> **What the task requires**:
Starting at the top line, print the entries below exactly as they are and skip every picture.

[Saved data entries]
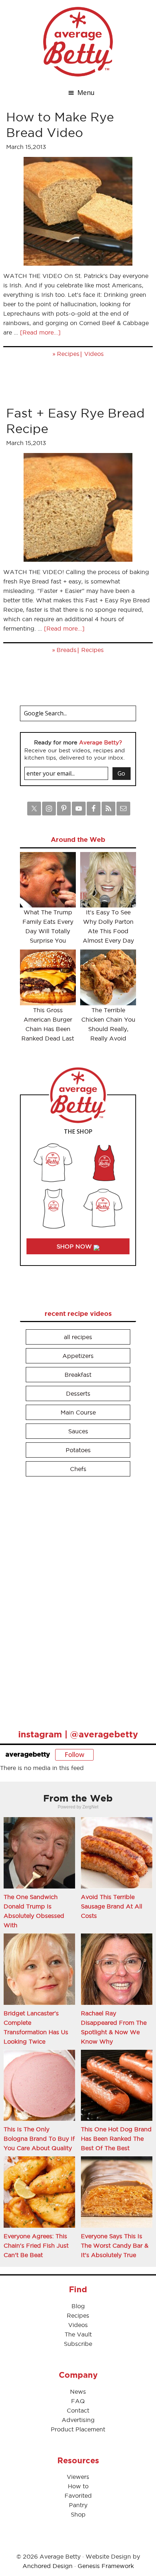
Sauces (78, 1431)
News (78, 2391)
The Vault (78, 2334)
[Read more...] (40, 332)
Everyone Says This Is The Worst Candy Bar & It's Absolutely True (114, 2245)
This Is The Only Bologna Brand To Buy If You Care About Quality (39, 2138)
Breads (67, 650)
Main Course (78, 1412)
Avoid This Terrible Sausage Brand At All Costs (111, 1906)
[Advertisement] (74, 1599)
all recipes (78, 1337)
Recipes (68, 353)
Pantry (78, 2505)
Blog (78, 2306)
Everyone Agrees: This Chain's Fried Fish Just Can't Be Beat (36, 2245)
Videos (94, 353)
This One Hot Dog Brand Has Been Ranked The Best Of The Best (116, 2138)
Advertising (78, 2420)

> **Your response**:
Sauces (78, 1431)
News (78, 2391)
The Vault (78, 2334)
[Read more...] (40, 332)
Everyone Says This Is The Worst Candy Bar & It's Absolutely True (114, 2245)
This Is The Only Bologna Brand To Buy If You Care About Quality (39, 2138)
Breads (67, 650)
Main Course (78, 1412)
Avoid This Terrible Sausage Brand At All Costs (111, 1906)
[Advertisement] (74, 1599)
all recipes (78, 1337)
Recipes (68, 353)
Pantry (78, 2505)
Blog (78, 2306)
Everyone Agrees: This Chain's Fried Fish Just Can't Be Beat (36, 2245)
Videos (94, 353)
This One Hot Dog Brand Has Been Ranked The Best Of The Best (116, 2138)
Advertising (78, 2420)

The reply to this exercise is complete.